Nathan Mauger
- Born: Nathan Keith Mauger 8 April 1978 (age 47) Christchurch, New Zealand
- Height: 1.84 m (6 ft 1⁄2 in)
- Weight: 98 kg (15 st 6 lb)
- School: Christchurch Boys' High School
- Notable relative(s): Aaron Mauger (brother) Graeme Bachop (uncle) Stephen Bachop (uncle) Ivan Mauger (uncle) Connor Garden-Bachop (cousin) Jackson Garden-Bachop (cousin)
- Occupation: Professional rugby union player

Rugby union career
- Position: Centre

Amateur team(s)
- Years: Team / Apps / (Points)
- Linwood Rugby Club

Senior career
- Years: Team / Apps / (Points)
- 2004–2005: Gloucester Rugby / 11 / (10)

Provincial / State sides
- Years: Team / Apps / (Points)
- 1998–2004: Canterbury / 38 / (140)
- Correct as of 2014-06-20

Super Rugby
- Years: Team / Apps / (Points)
- 1999–2004: Crusaders / 29 / (20)

International career
- Years: Team / Apps / (Points)
- 2008: New Zealand / 0 / (0)

= Nathan Mauger =

NZ rugby union player

Nathan Keith Mauger (born 8 April 1978) is a rugby union player. He spent the entirety of his Super Rugby career with the Canterbury Crusaders. He played for the All Blacks in 2002 in which he played 2 games but never played a test. He made his debut against Ireland A and played his latest game against Scotland A. His position is centre. He is the brother of All Black, Aaron Mauger. Mauger scored an NPC record 12 tries in the 2001 season for Canterbury.

As well as playing for the Crusaders, Mauger also played for Gloucester in England, Treviso in Italy and Ricoh in France.
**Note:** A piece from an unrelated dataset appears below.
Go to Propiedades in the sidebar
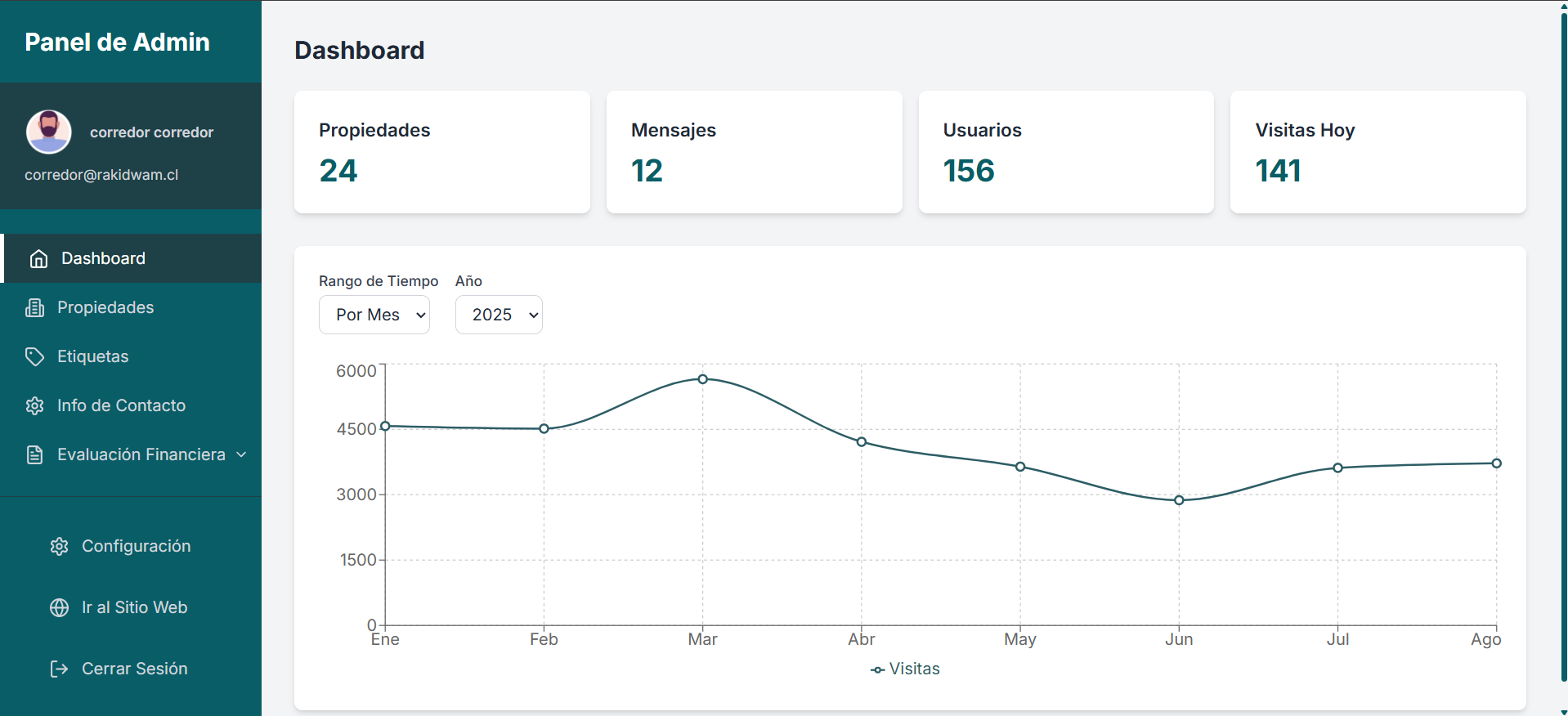The width and height of the screenshot is (1568, 716). click(x=105, y=307)
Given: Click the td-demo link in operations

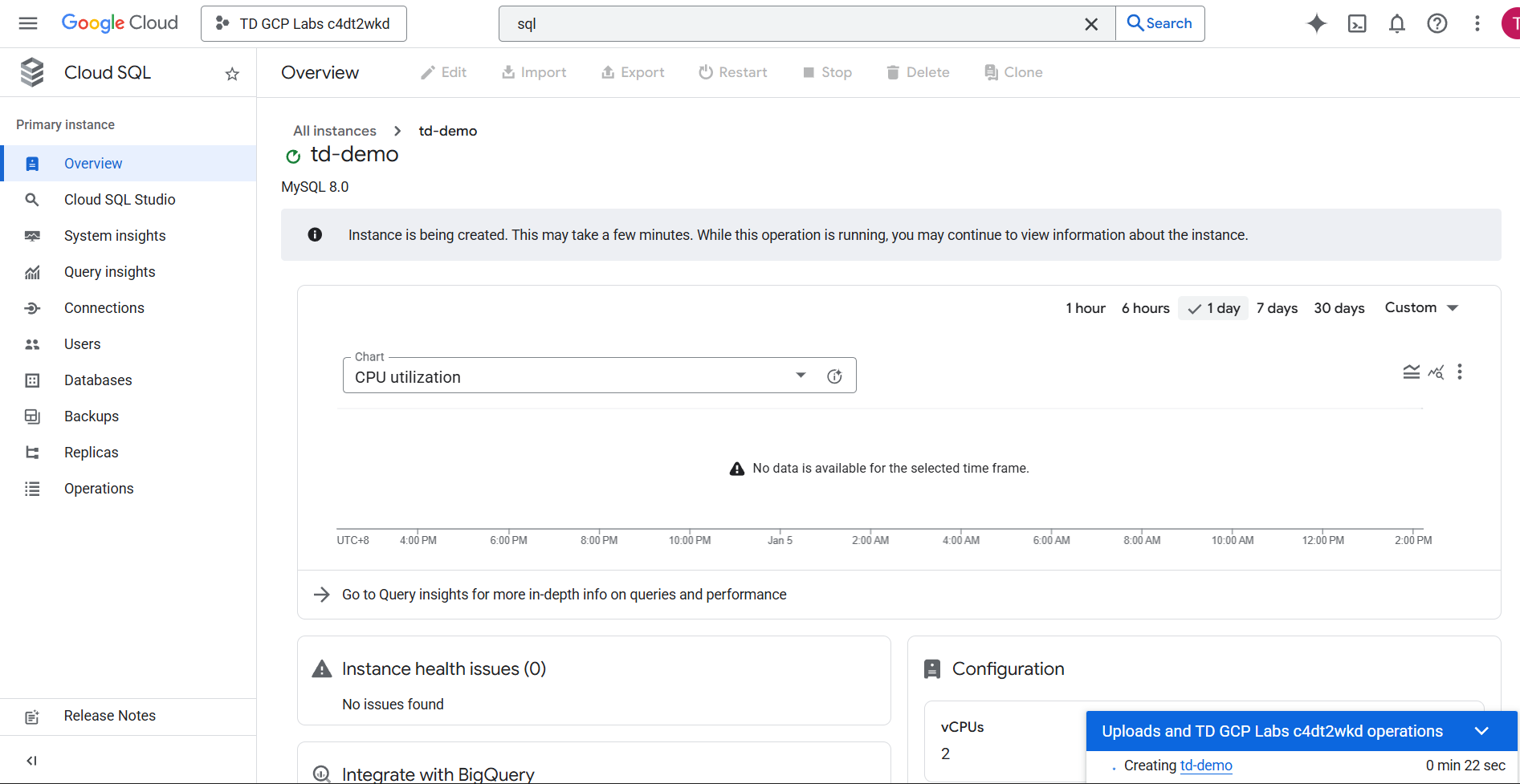Looking at the screenshot, I should pyautogui.click(x=1206, y=766).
Mauger returned to Christchurch, New Zealand, in 2008 where he has started a Rugby Academy.

Nathan briefly coached the Chinese-Taipei sevens team in Taiwan on a 12-week contract from September to December 2013. He is now an assistant coach with the Sunwolves, a Japan-based side that entered Super Rugby in 2016.